Possible Remains Of Japanese Home Wash Up In Washington
Workers in Washington have found what appears to be the remains of a Japanese home, the latest in a steady stream of debris from the Japanese tsunami of 2011 to wash ashore on the West Coast.
According to Newser, kayakers off the coast of Washington found what they believe to be the remains of a Japanese home: nailed-together lumber produced in an Osaka factory, a container of kerosene, and cough syrup – according to AP, the kayakers also found the remains of a washing machine, a toilet bowl, and a laundry hamper.

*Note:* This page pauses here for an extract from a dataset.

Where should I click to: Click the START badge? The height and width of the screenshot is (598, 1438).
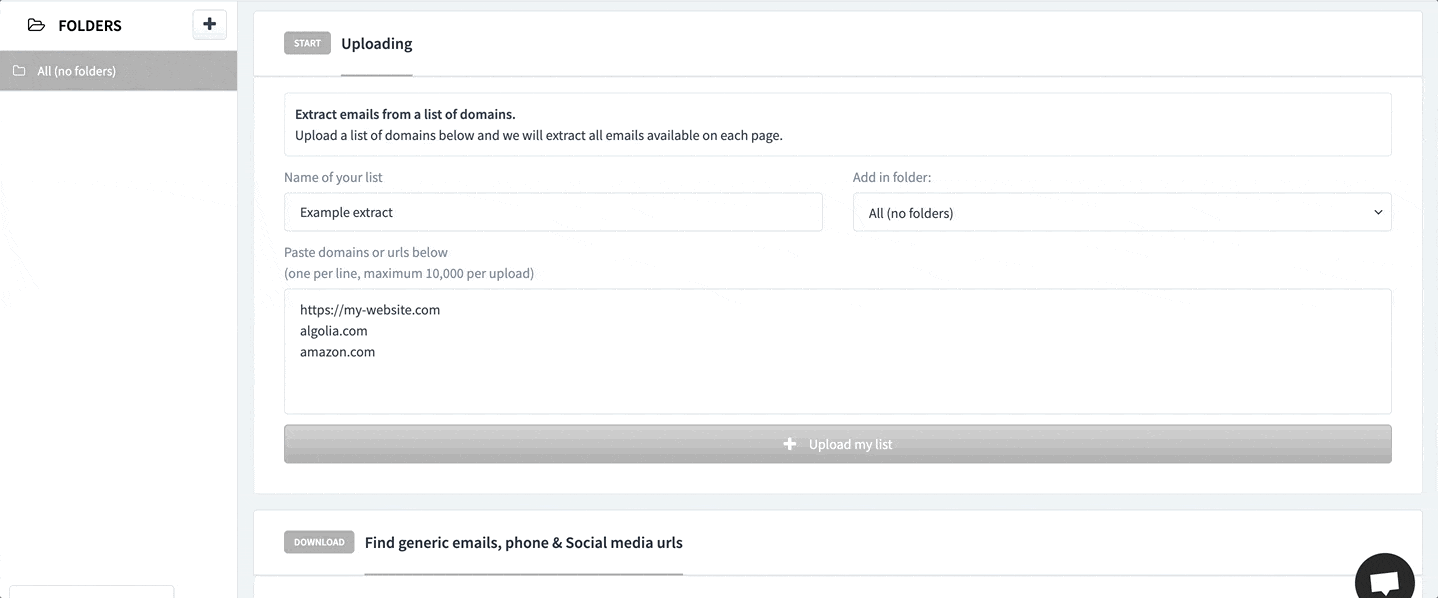(307, 44)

The kayakers are a part of the “Ikkatsu Project,” and are attempting to establish a baseline for measuring the amount of debris that will be washing up in the fall and winter. Of the potential house remains, Ken Campbell, one of three to discover the debris, said that it while it was exciting to find the debris, “it was sobering, especially when you’re smelling somebody else’s cough syrup. Somebody lived here, and it doesn’t look like a house anymore. I was not prepared to find something like that.”
If it is indeed a home then this is the first recorded instance of a Japanese home making the 5,000 mile (8,000 km) trip across the Pacific; the steady stream of debris expected to wash up on the West Coast and in Alaska has many worried, not only because of the cost to clean up but also because of the risk of invasive species.
As to whether the debris is indeed the remains of a home, Seattle oceanographer Curtis Ebbesmeyer said it is too soon to tell: On Tuesday, he said “it’s like an archaeological dig…it’s a bunch of things that could be construed as a house.”